PASSAGE FOURNI:
----
Quelques jours plus tard, Mgr fut conduit chez un menuisier Giovanni Contarini qui habitait dans les environs du Nouveau-Marché (aujourd’hui rue Vattelapesca) où il resta jusqu’au jour du départ le 27 décembre à neuf heures du soir. Le séjour chez Maestro Giovanni Contarini fut agréable : « Le diner fut tel que je l’avais ordonné dit l’arcivescovo : potage, ragout, entremets, fromage, bon dessert, raisin sec, noix, pommes, biscuits et bon vin…Nous mangions tous à la même table, Maestro Giovanni, Vincenzo et moi. La bonne femme me servait presque avec dévotion. J’étais heureux de me trouver au milieu d’une si bonne et sainte famille ».
Pour le départ, Maestro Giovanni recommanda à l’archevêque de mettre son chapeau rond avec le manteau qu’il avait le premier soir. « Pour éloigner les soupçons donnez le bras à Margarita, ma femme, qui vous accompagnera. Vous me suivrez à quelque distance. Vers 7 h, la barque sera adossée aux rochers au fond de la place St-Nicolas, au dessous de Capannelle. Le patron de la barque nous attendra au passage, vers le jardin des Missionnaires, et il ira prévenir ses marins. Aussitôt arrivés, on embarquera et l’on partira tout de suite ».
Au moment de s’embarquer sur la berge de la petite anse de Saint-Nicolas, (hors de la ville à l’époque), l’archevêque fit ses adieux au Dr Santini, à Jacques Lota, à Maestro Contarini et son épouse, à Castellini qui avait gagné le patron pêcheur Vincenzo et l’équipage à la cause de Mgr et fait noliser la barque.
----
MATÉRIEL FOURNI:
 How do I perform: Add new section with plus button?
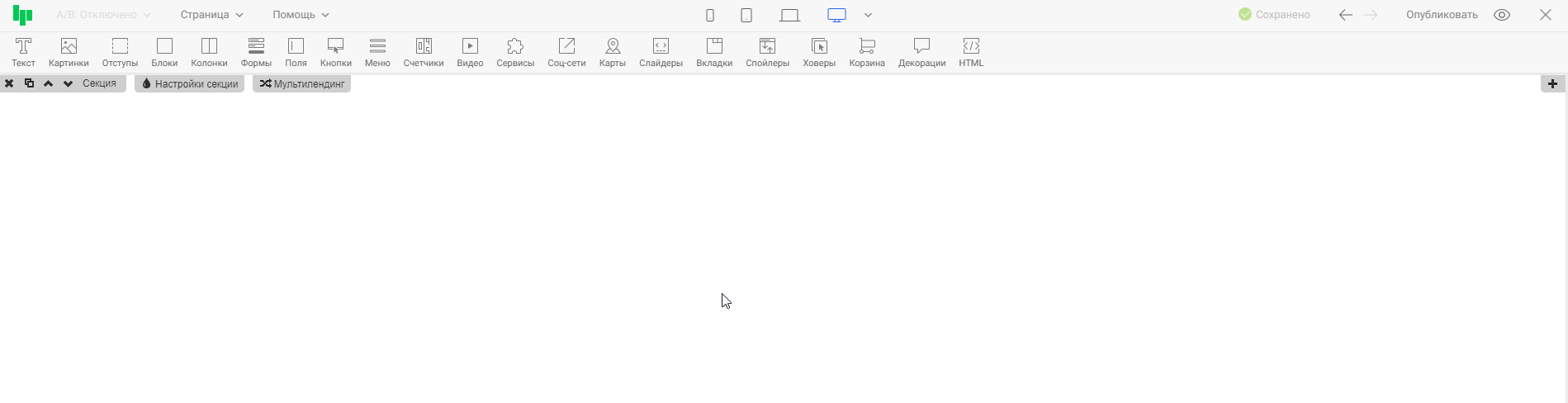click(1552, 83)
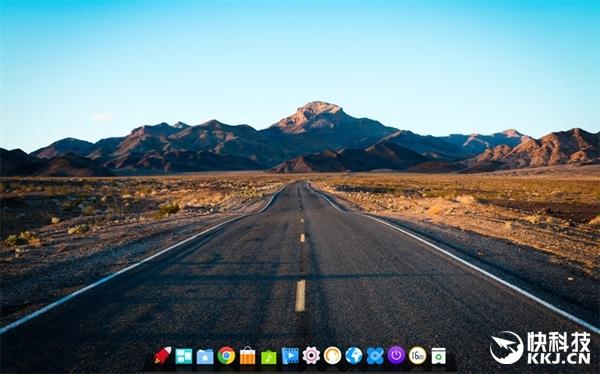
----
CONSIGNE 1:
Dressez la liste de toutes les personnes auxquelles l'archevêque fit ses adieux au moment de s'embarquer, d'après le passage fourni.
CONSIGNE 2:
Recopiez mot pour mot la portion du passage fourni comprise entre « Au moment de » et « noliser la barque. », ces deux extrémités incluses.

RÉPONSE 1:
- le Dr Santini
- Jacques Lota
- Maestro Contarini
- l'épouse de Maestro Contarini
- Castellini

RÉPONSE 2:
Au moment de s’embarquer sur la berge de la petite anse de Saint-Nicolas, (hors de la ville à l’époque), l’archevêque fit ses adieux au Dr Santini, à Jacques Lota, à Maestro Contarini et son épouse, à Castellini qui avait gagné le patron pêcheur Vincenzo et l’équipage à la cause de Mgr et fait noliser la barque.